La politica ai tempi di lilliput

Trovato su la legge è uguale per tutti:

lunedì 24 marzo 2008

Tutto il mondo è paese? Salari, produttività e prezzi

Leggo oggi su Washington post un articolo che mi fa riflettere. Non perché dice cose nuove, ma perché parla di cose ovvie, tanto ovvie che sono vere sia qui che oltreoceano.

Il tema dell'articolo è che i lavoratori americani, nonostante l'aumento di produttività, stanno subendo una diminuzione del potere d'acquisto dovuto all'aumento notevole dei costi della sanità.

Già, perché il costo della sanità è tanto aumentato da pesare sul costo del lavoro per più del 30% con l'effetto di ridurre i soldi disponibili per gli stipendi netti, sia a seguito dell'aumento della parte a carico del datore di lavoro nei piani di assistenza privati inseriti nei contratti di lavoro sia per l'aumento dei contributi stessi a carico dei lavoratori.

Lasciamo stare osservazioni sul fatto che una sanità in larga parte privata non sembri preservare da aumenti di costi (anzi) e sulla notizia che, per migliorare la capacità dei lavoratori di spuntare condizioni migliori dalle assicurazioni private tramite la contrattazione collettiva, i vari candidati alla presidenza spingano per una maggior sindacalizzazione delle imprese (in netta controtendenza con le spinte nostrane ...).

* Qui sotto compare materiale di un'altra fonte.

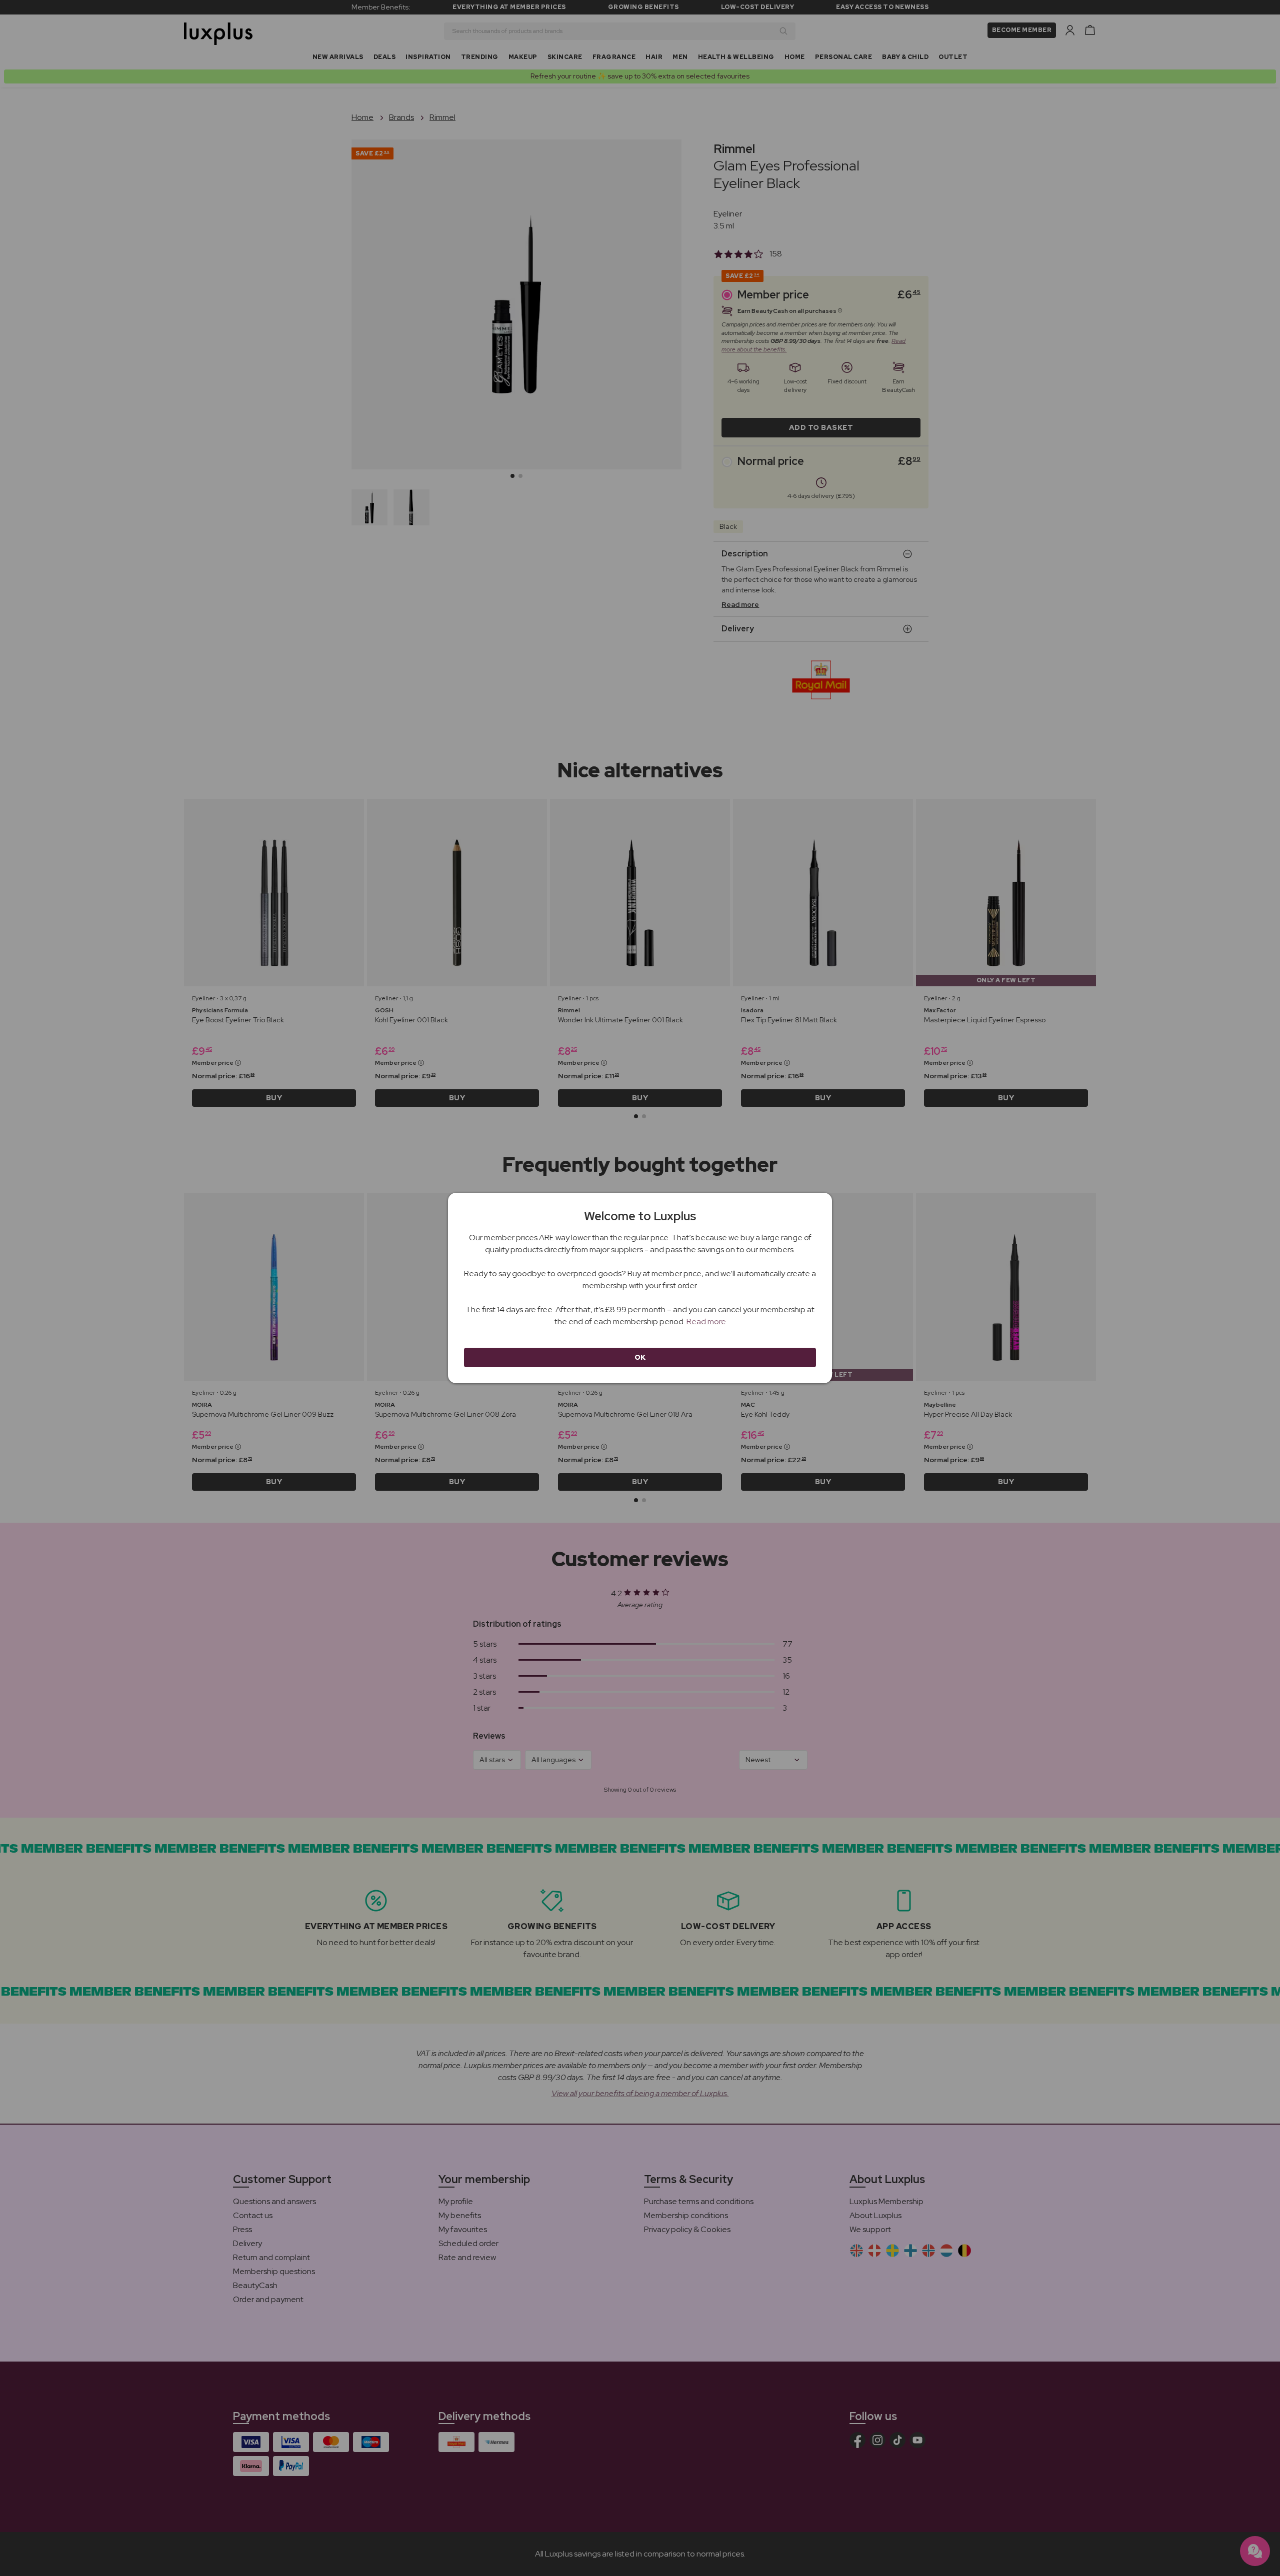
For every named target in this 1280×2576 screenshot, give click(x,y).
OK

Il fatto è che da noi, dopo anni di idillio in cui l'Istat ci diceva che gli stipendi correvano più dell'inflazione e il sole 24 ore e il corriere della sera ci dicevano che era necessario ridurre (“moderare”) gli stipendi in linea con altri paesi per aumentare la competitività, ci accorgiamo di avere gli stipendi più bassi d'Europa (senza avere aumentato la competitività, che dipende anche da fattori organizzativi e tecnologici in larga parte ignorati) con , tra l'altro, l'effetto di una più limitata capacità di assorbimento del nostro “mercato interno”, il primo mercato delle imprese italiane......

Ora la ricetta per la soluzione della situazione interna, al limite per famiglie che guadagnino 1500/2000 euro al mese, ossia la grande maggioranza dei salariati, è quella di legare gli aumenti all'aumento della produttività.

Ben venga l'aumento della produttività, ma la produttività dipende (vedi sopra ) da fattori diversi e non tutti legati alla prestazione del singolo (che comunque deve fare la sua parte, ci mancherebbe altro).

Sorvoliamo anche su quanto acutamente osserva dalle8alle5 (che comunque vi invito a leggere), ma dal punto di vista delle famiglie la battaglia è persa in partenza (America docet) se non si riescono a mettere sotto controllo una serie di costi essenziali, come quelli legati – appunto - alla sanità, agli alimentari, alle case ... etc.

Intendiamoci: la sfida della produttività ci riguarda tutti e va perseguita, ma non pigliamoci per il .....


domenica 23 marzo 2008

"E via alègher..."

Carlo Maria Cipolla è uno storico dell'economia che ha avuto un destino in certo modo strano.

Professore in Italia e negli Stati Uniti, si è dedicato alla ricerca storica, non tanto approfondendo la sequenza di fatti "politici" (regni, rivoluzioni, guerre), ma cercando di ricostruire i fattori economici e tecnologici che li hanno determinati ed è stato autore di libri interessanti e molto leggibili.

Ad onta di studi interessanti ed apprezzati in ambito accademico e anche all'estero, ha avuto rinomanza presso il pubblico italiano per un libro che lui stesso definiva uno scherzo o meglio, un divertimento: "Allegro ma non troppo", nel quale ha formulato la sua apprezzata teoria della stupidità umana, articolata in cinque leggi:
  1. Sempre e inevitabilmente ognuno di noi sottovaluta il numero di individui stupidi in circolazione.
  2. La probabilità che una certa persona sia stupida è indipendente da qualsiasi altra caratteristica della persona stessa.
  3. Una persona è stupida se causa un danno a un’altra persona o ad un gruppo di persone senza realizzare alcun vantaggio per sé o addirittura subendo un danno.
  4. Le persone non stupide sottovalutano sempre il potenziale nocivo delle persone stupide; dimenticano costantemente che in qualsiasi momento e luogo, e in qualunque circostanza, trattare o associarsi con individui stupidi costituisce infallibilmente un costoso errore.
  5. La persona stupida è il tipo di persona più pericoloso che esista.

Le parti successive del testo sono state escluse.